I am reading a paper Cook and Forzani – Likelihood-Based Sufficient Dimension Reduction where the author uses the following result from matrix analysis but does not explain why it is true nor provide any reference.
More specifically, let $B \in \mathbb{R}^{p\times d}$ be a semi-orthogonal matrix, i.e $B^\top B = I_d$, and $d < p$. Let $\Sigma$ and $\Delta$ denote two symmetric positive definite matrices such that $\Sigma – \Delta$ is also positive definite. What they claim is that
$$ \log \det \left\lvert B^\top \Sigma^{-1} B \right\rvert \leq \log \det \left\lvert B^\top \Delta^{-1} B \right\rvert.$$
Could someone point me in the direction of explaining why it is true?

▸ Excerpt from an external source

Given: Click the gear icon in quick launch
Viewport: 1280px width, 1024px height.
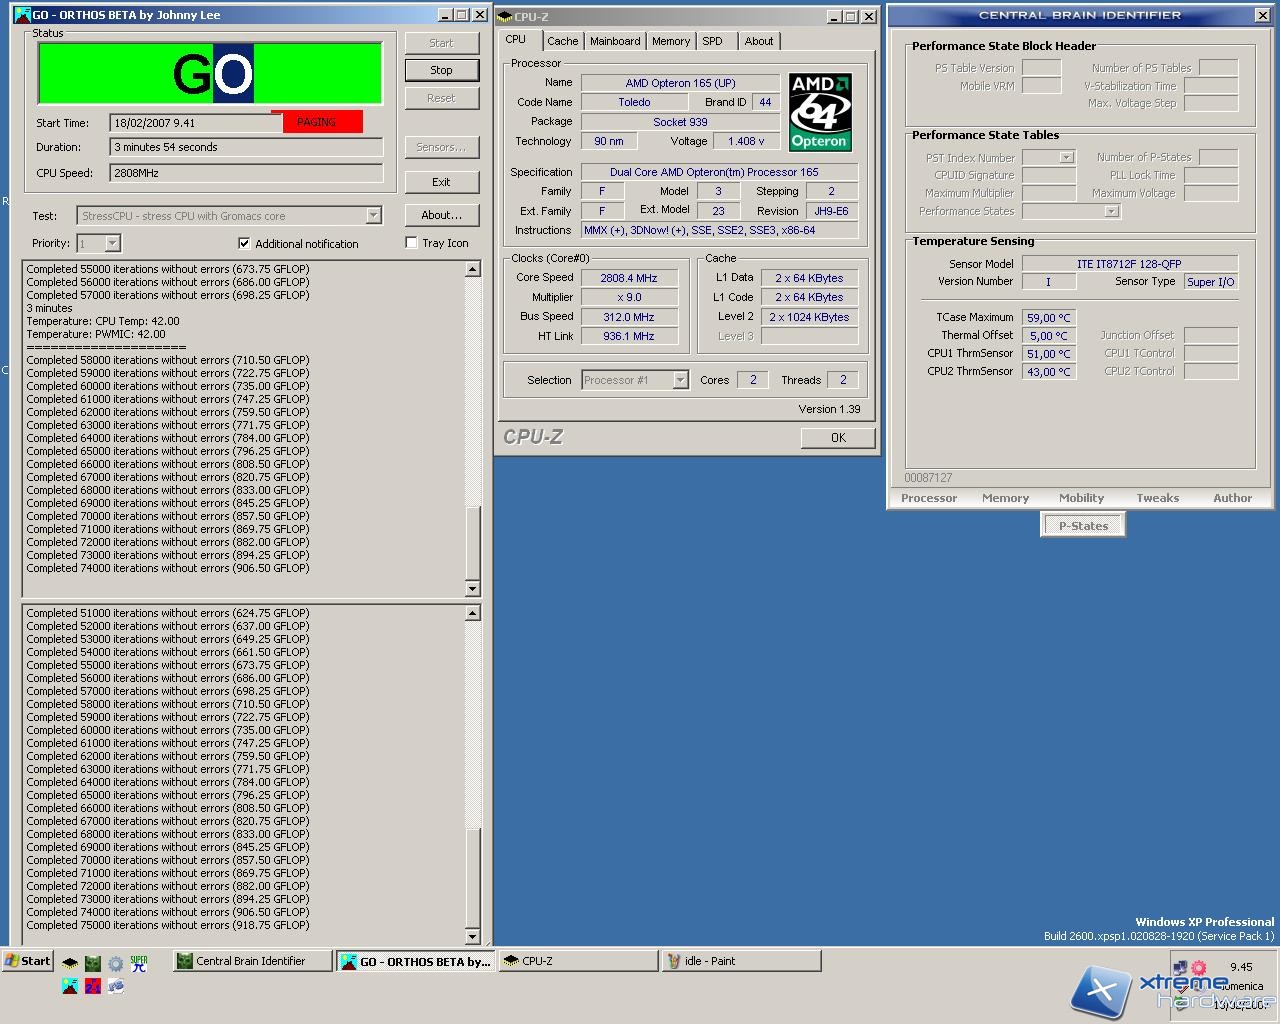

I am thinking of using the Poincaré separation theorem, which provides bounds on the eigenvalues of the matrices on both the left and right-hand sides; however, I did not make any progress with it.
The claim is in the proof of Proposition 3, at the top of page 33. Here $\Sigma = \operatorname{Var}(X)$, and $\Delta = E (\operatorname{Var}(X\vert y))$, so $\Sigma-\Delta = \operatorname{Var}(E(X \vert y))$ is also positive definite. The $B$ in my question plays the role of $B_0$ in the paper.
Best Answer
Since $\Sigma \succ \Delta$, by operator monotonicity we have $\Sigma^{-1} \prec \Delta^{-1}$ and thus $B^{\top}\Sigma^{-1}B \prec B^{\top}\Delta^{-1}B$. Since log on positive real is increasing, the trace monotonicity (also Theorem 2.10 here) gives $\text{trace}\left(\log\left(B^{\top}\Sigma^{-1}B\right)\right) < \text{trace}\left(\log\left(B^{\top}\Delta^{-1}B\right)\right)$ where the log inside the last inequality is principal logarithm. Replacing $\text{trace}\left(\log\left(\cdot\right)\right)$ with $\log\det(\cdot)$, we get the desired inequality.